#### [WORK ORDER]
With the string "will" as the filter, copy each matching line from the records.

#### [ENTRIES SHOWN]

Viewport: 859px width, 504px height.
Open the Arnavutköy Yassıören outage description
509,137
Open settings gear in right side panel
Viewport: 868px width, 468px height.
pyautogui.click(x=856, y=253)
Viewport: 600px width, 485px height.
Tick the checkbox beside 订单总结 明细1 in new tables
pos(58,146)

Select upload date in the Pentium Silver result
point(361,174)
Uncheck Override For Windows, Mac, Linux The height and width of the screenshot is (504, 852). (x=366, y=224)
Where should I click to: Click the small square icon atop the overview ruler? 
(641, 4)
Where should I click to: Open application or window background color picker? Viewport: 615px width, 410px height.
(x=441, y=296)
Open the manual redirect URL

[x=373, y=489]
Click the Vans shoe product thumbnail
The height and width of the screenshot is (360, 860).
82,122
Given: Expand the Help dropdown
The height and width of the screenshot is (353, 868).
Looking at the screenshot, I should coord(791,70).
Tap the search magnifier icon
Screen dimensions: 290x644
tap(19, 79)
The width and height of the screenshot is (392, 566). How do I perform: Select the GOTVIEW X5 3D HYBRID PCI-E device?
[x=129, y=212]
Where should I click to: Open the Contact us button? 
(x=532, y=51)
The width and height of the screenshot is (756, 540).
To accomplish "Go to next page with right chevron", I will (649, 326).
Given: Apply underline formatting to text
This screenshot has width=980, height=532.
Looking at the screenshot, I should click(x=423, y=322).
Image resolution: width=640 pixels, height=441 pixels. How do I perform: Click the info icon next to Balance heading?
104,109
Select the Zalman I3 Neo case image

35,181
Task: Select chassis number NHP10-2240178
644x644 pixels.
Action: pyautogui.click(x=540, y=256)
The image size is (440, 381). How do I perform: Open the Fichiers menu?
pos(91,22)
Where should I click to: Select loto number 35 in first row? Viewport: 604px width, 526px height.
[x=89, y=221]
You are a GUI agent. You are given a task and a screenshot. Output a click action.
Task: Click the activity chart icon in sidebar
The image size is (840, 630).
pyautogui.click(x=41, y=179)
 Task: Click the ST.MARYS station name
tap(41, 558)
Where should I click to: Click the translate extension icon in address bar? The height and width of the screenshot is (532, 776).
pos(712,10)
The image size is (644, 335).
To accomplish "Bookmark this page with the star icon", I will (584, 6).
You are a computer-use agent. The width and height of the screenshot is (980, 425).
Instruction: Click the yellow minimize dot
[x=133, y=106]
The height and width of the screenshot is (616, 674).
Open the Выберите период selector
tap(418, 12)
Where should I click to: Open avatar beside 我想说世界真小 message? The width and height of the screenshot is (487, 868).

#### [RESULT FOR THIS EXERCISE]
To accomplish "Go to next page with right chevron", I will (649, 326).
To accomplish "Bookmark this page with the star icon", I will (584, 6).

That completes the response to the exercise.